WORK INSTRUCTIONS: Pick out each line in these entries that contains the string "icon".

________________________

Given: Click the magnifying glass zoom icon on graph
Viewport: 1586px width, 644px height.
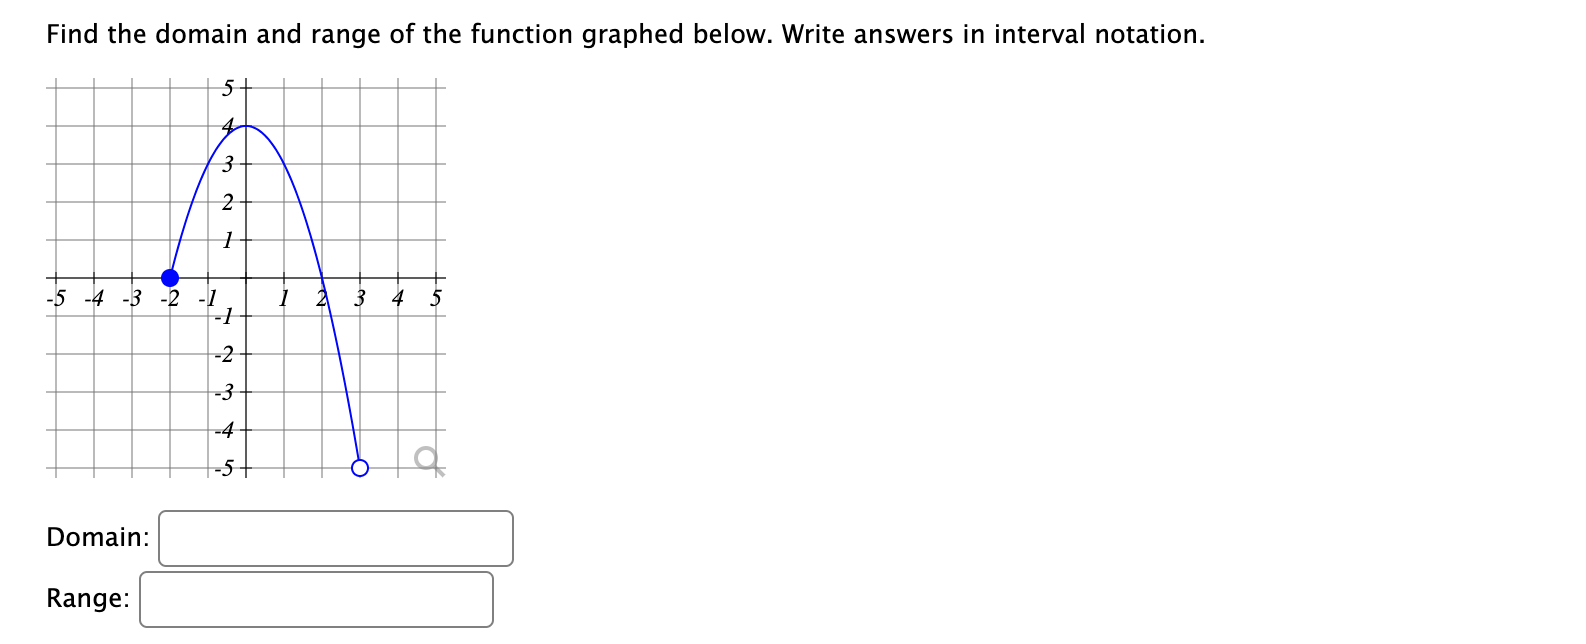Looking at the screenshot, I should tap(427, 459).
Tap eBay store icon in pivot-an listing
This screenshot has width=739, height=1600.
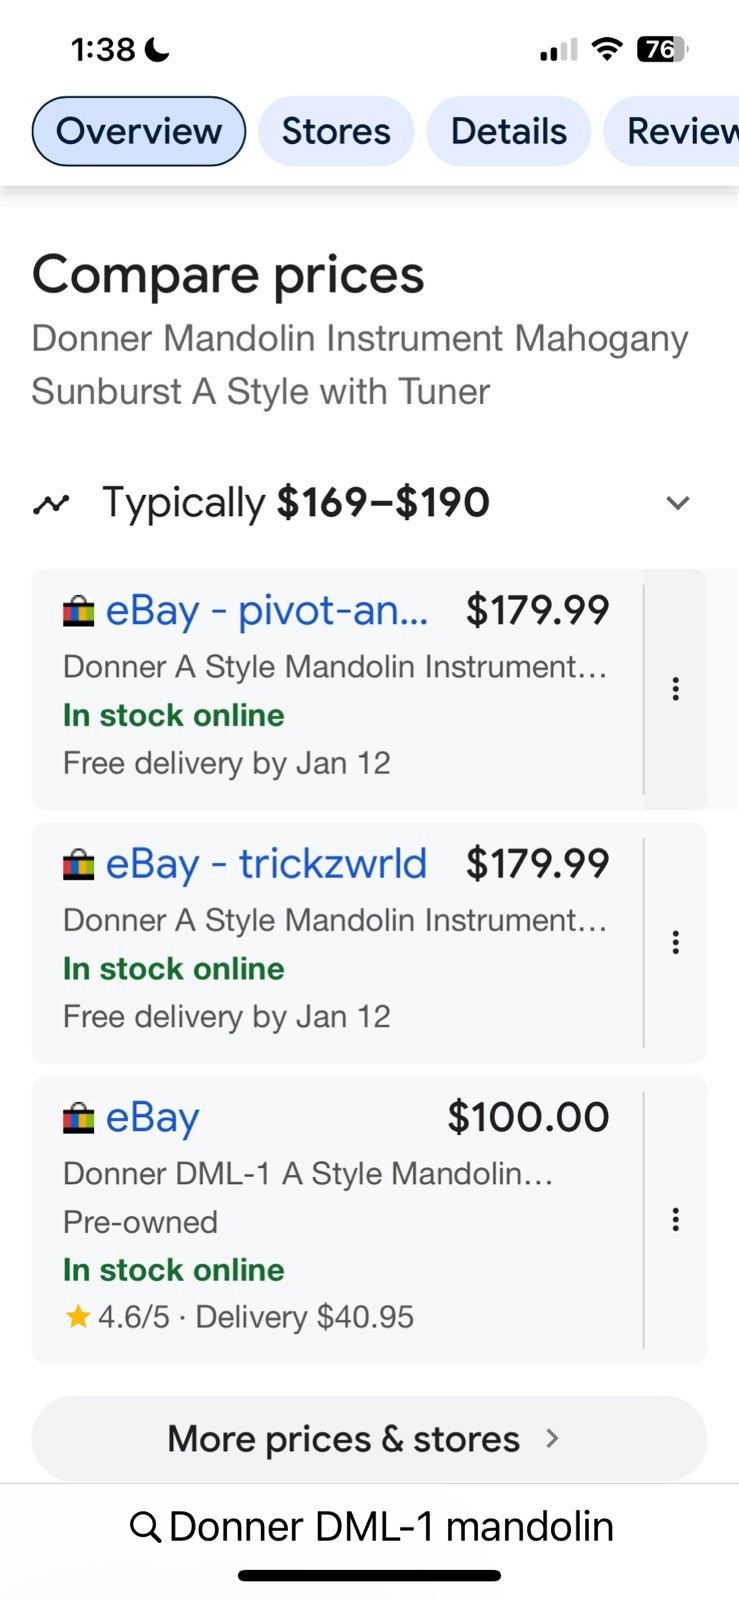pos(78,610)
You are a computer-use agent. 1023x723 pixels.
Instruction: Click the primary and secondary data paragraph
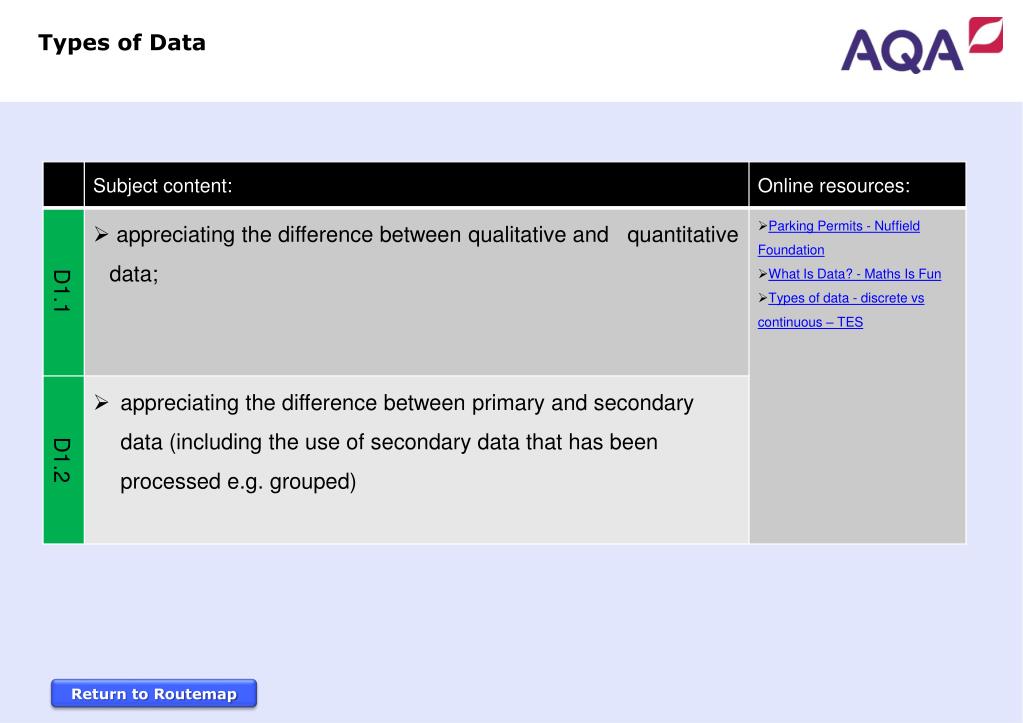tap(406, 442)
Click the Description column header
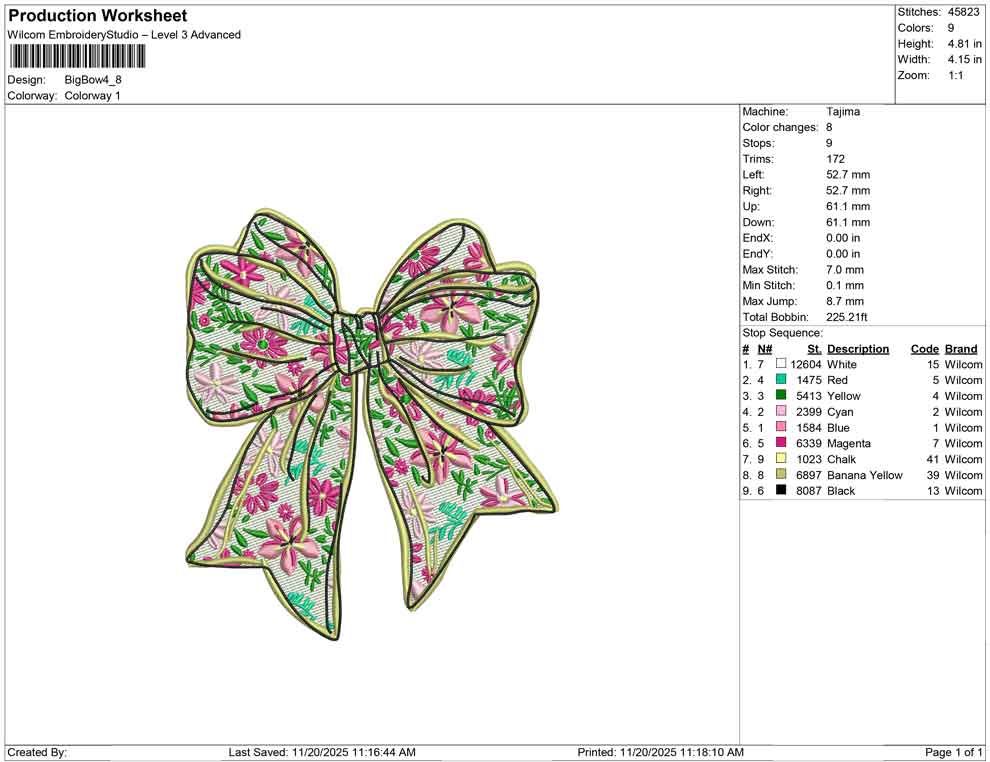The width and height of the screenshot is (990, 762). pos(857,349)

________________________

OUTPUT OF THE EXERCISE:
Given: Click the magnifying glass zoom icon on graph
Tap eBay store icon in pivot-an listing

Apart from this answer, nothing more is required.